The clarification posted in a blog after company employees noticed that the misplacement of some coding in iframes directs marketers to program policies reserving the right to disable ad serving to sites and/or accounts that fail to comply. To best adhere to Google policies and experience better targeting results, the company recommends pasting the ad code directly into the source of your Web page HTML.

Google's Cecelia Choi, on the AdSense Policy team, explains iframes as an HTML tag used in Web design that allows a page, picture, or graphic to display in a frame within another page. Google's policies have always disallowed the misuse of iframes, and the clarification of language explicitly prohibits the misuse or manipulation of standard behavior, targeting and delivery of ads.

Tweaking Google's conditions for the AdSense program can harm the efficiency of the ads. For example, misuse of iframes can lead to double ad serving. Improper iframe use also can lead to accidental clicks if hidden in ads placed at locations that consumers frequently click. It's not only the use of iframes, but also continuous attention to malware and malicious code leaking into Android applications.

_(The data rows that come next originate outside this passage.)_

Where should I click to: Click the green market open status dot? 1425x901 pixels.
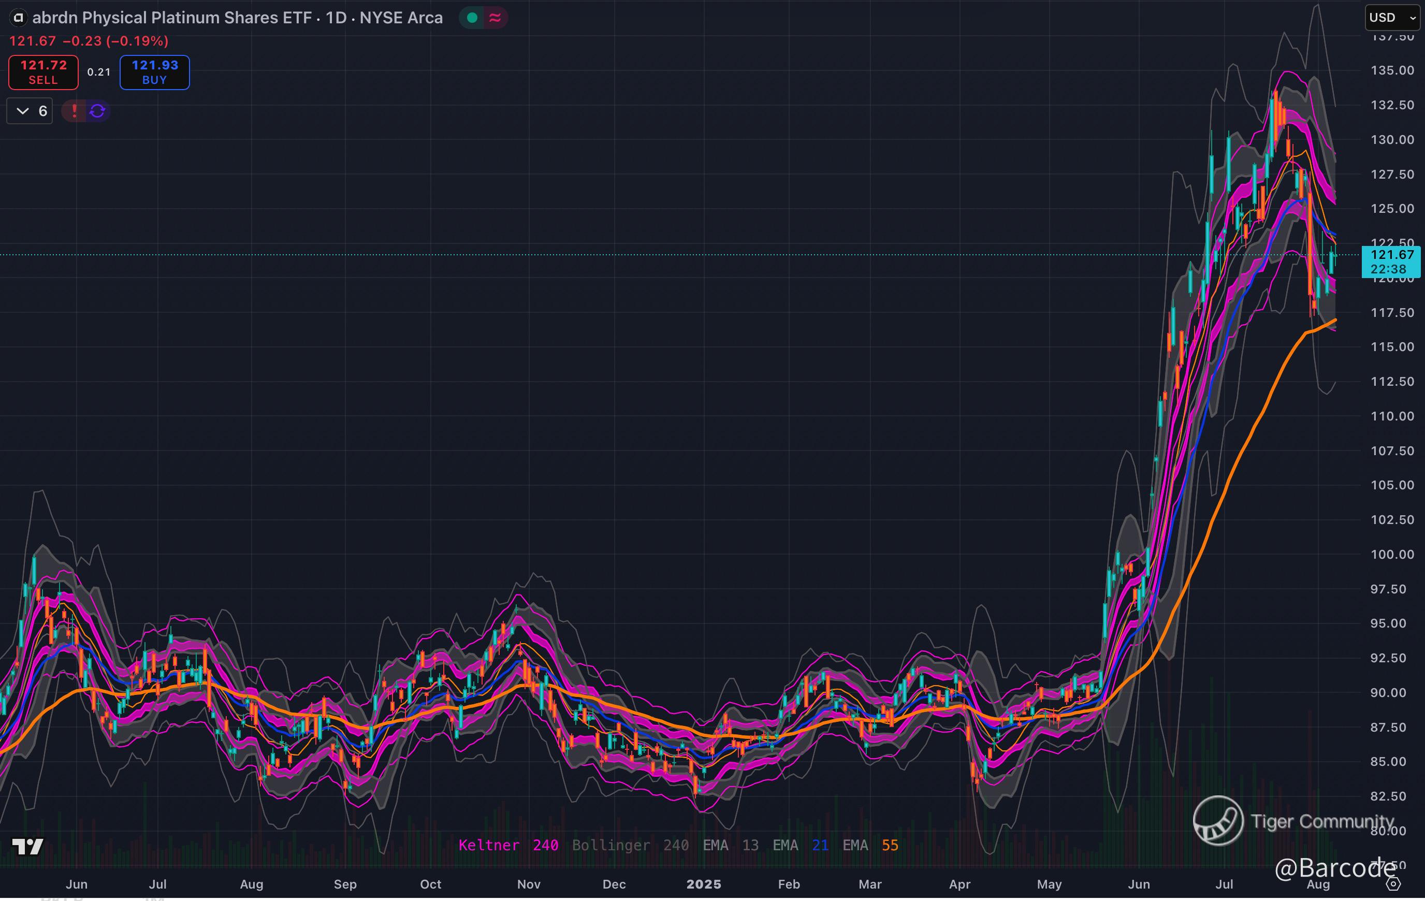[x=472, y=18]
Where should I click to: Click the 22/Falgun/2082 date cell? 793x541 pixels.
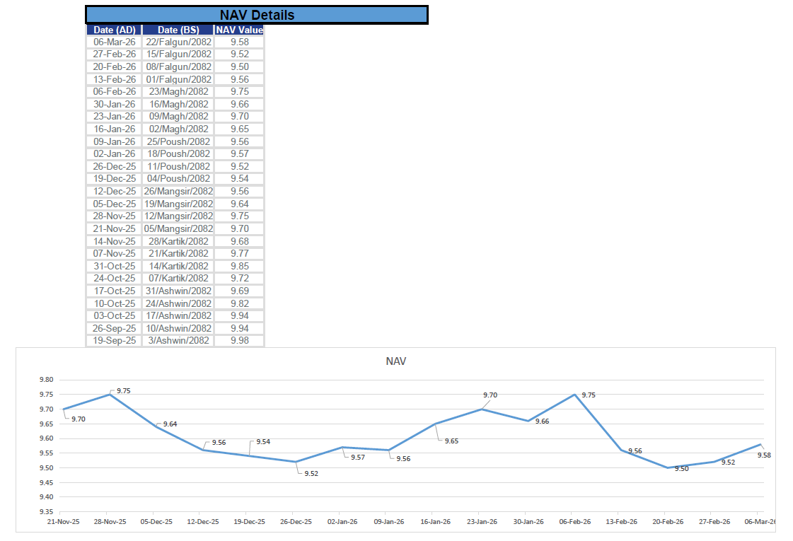pyautogui.click(x=178, y=42)
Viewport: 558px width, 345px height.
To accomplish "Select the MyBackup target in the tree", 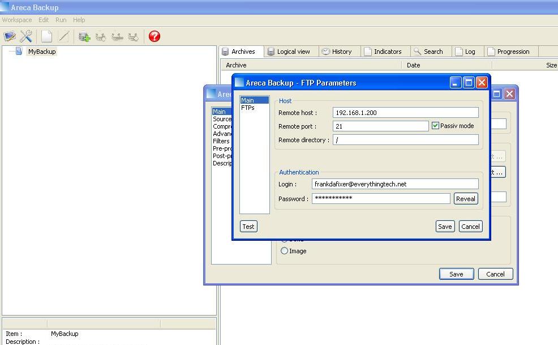I will click(x=42, y=52).
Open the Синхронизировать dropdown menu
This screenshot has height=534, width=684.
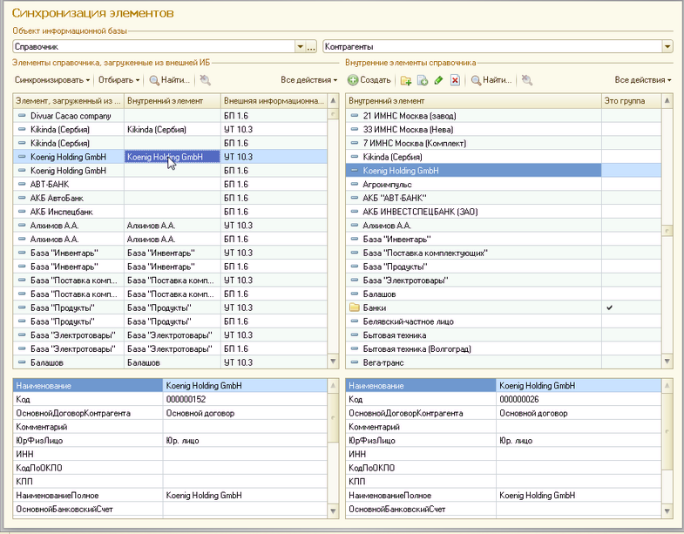click(x=52, y=80)
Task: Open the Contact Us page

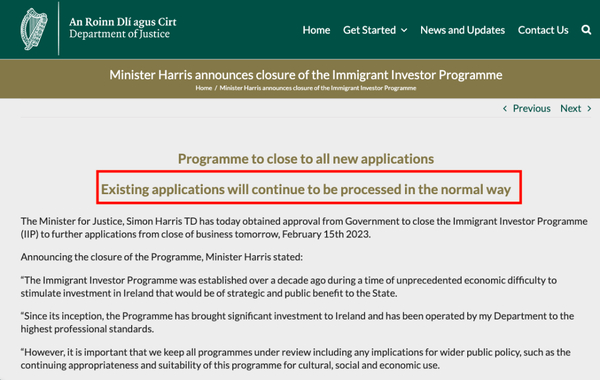Action: tap(543, 30)
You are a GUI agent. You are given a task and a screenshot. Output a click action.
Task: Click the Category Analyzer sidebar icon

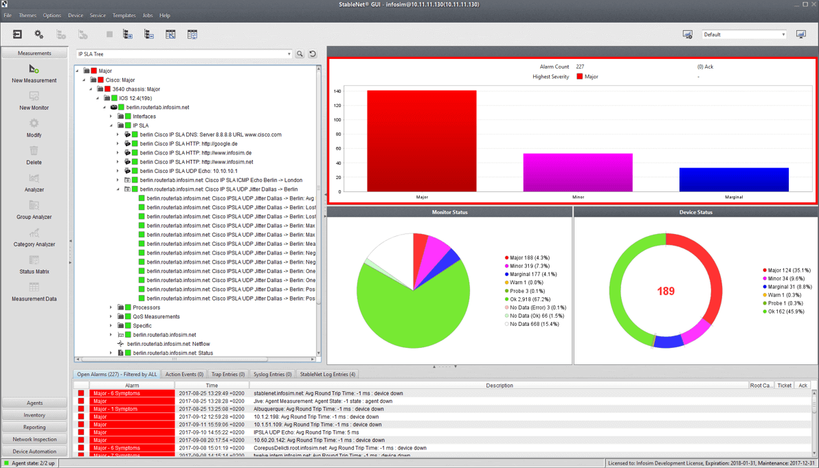coord(34,233)
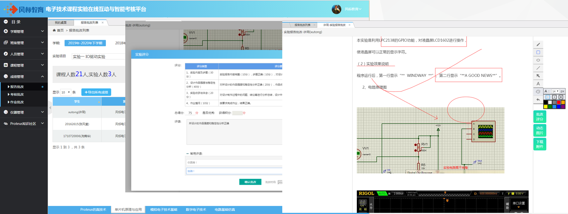Click the 确认批改 button

point(250,182)

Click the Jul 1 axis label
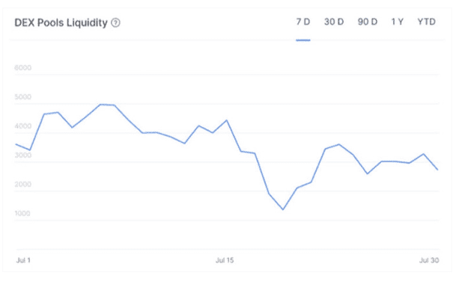(x=23, y=260)
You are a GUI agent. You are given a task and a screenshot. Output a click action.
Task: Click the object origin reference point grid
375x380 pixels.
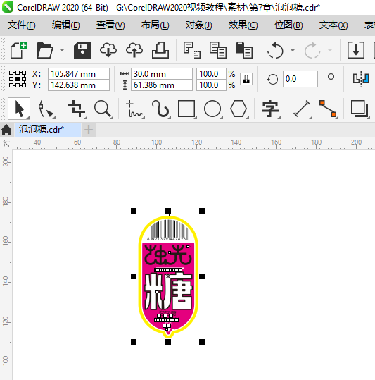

Google acted quickly to remove 10 apps from the Android Market last week after Xuxian Jiang, assistant professor in the department of computer science, North Carolina State University, found the malicious code embedded into apps. This type of close scrutiny has enabled Google to generate a compounded average growth rate of about 29%, driving up revenue to $29 billion last year -- mostly from free tools, advertising clicks and the number of times ads appear on the Google Network. But with success comes failure.

Failure, however, quickly gets corrected, as once explained to me by Avinash Kaushik, co-founder of Market Motive and the Analytics Evangelist for Google. The Web allows for the quick correction. Apparently that's the secret to growth, even amidst a $500 million charge from a Department of Justice investigation, as well as higher operating costs that were a result of the recent 10% increase in companywide salaries.